→ **Exercise details**: Print, exactly as they appear in the listing below, the lines from the line with "Whisky 101: Smooth (Part one) (56, 1423)" to the line with "Oban (14 year)", with both end lines kept.

→ **Exercise materials**:
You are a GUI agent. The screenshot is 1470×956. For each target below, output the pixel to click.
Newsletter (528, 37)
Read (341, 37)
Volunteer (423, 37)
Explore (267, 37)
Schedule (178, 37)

--

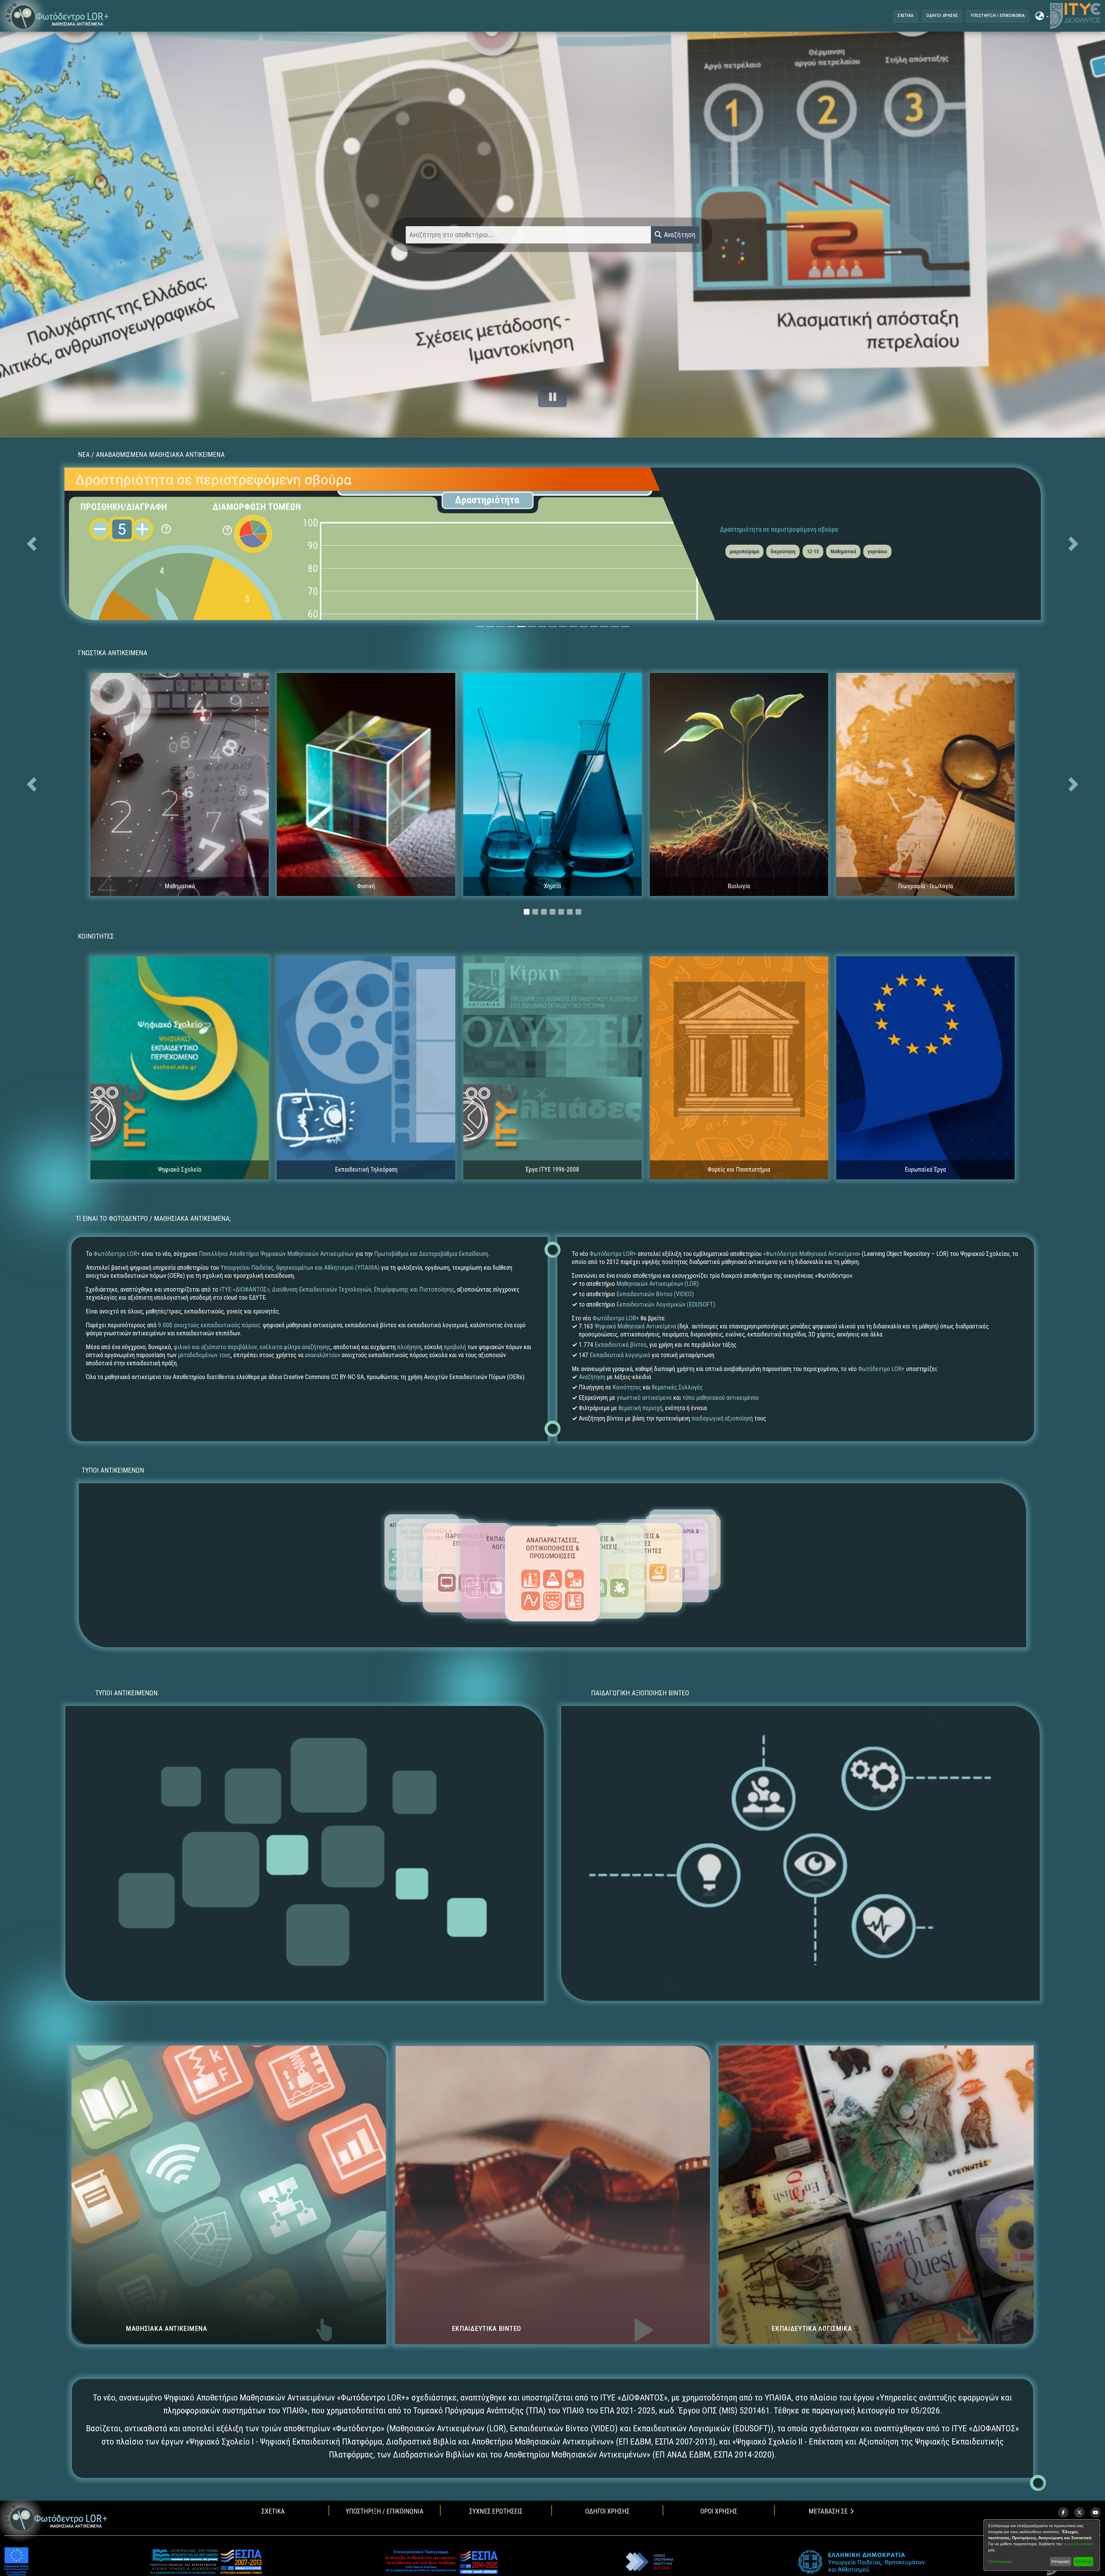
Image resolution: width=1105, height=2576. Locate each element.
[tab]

...

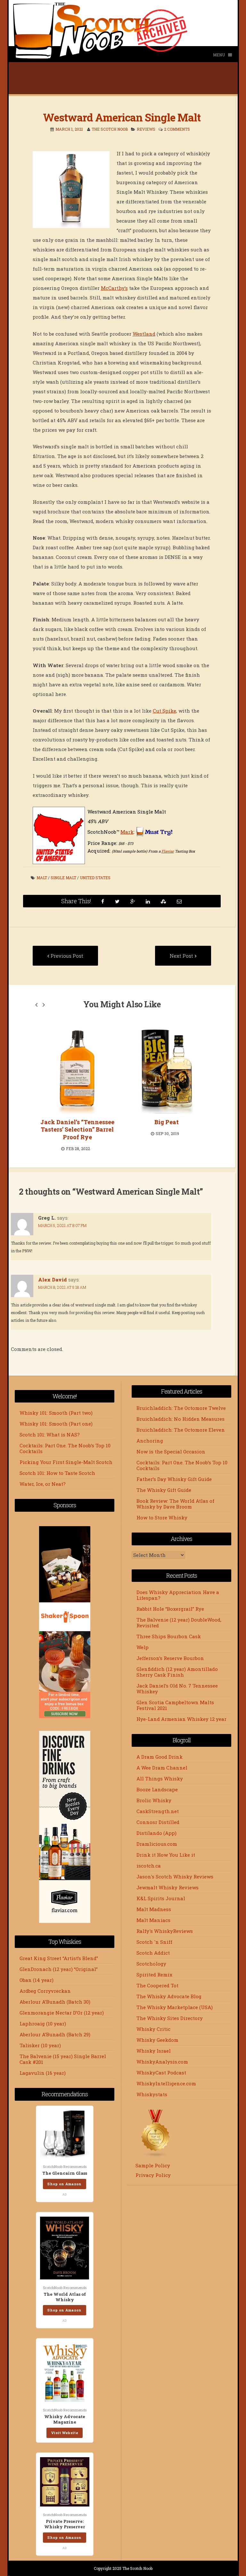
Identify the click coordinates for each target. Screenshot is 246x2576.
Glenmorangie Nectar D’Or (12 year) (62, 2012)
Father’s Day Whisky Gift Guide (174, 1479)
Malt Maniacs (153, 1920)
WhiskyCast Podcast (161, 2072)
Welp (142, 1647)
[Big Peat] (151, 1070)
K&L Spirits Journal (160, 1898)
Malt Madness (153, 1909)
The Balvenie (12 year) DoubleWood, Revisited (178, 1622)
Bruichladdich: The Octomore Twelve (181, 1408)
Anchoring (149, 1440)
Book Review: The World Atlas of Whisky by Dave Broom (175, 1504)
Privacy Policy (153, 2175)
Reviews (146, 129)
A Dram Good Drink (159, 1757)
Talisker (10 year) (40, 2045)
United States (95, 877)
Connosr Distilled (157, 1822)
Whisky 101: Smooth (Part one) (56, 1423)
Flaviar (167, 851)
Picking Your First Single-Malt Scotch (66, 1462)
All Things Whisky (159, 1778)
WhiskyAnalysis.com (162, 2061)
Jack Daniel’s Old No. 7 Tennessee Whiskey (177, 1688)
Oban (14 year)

→ **Solution to this exercise**:
Whisky 101: Smooth (Part one) (56, 1423)
Flaviar (167, 851)
Picking Your First Single-Malt Scotch (66, 1462)
All Things Whisky (159, 1778)
WhiskyAnalysis.com (162, 2061)
Jack Daniel’s Old No. 7 Tennessee Whiskey (177, 1688)
Oban (14 year)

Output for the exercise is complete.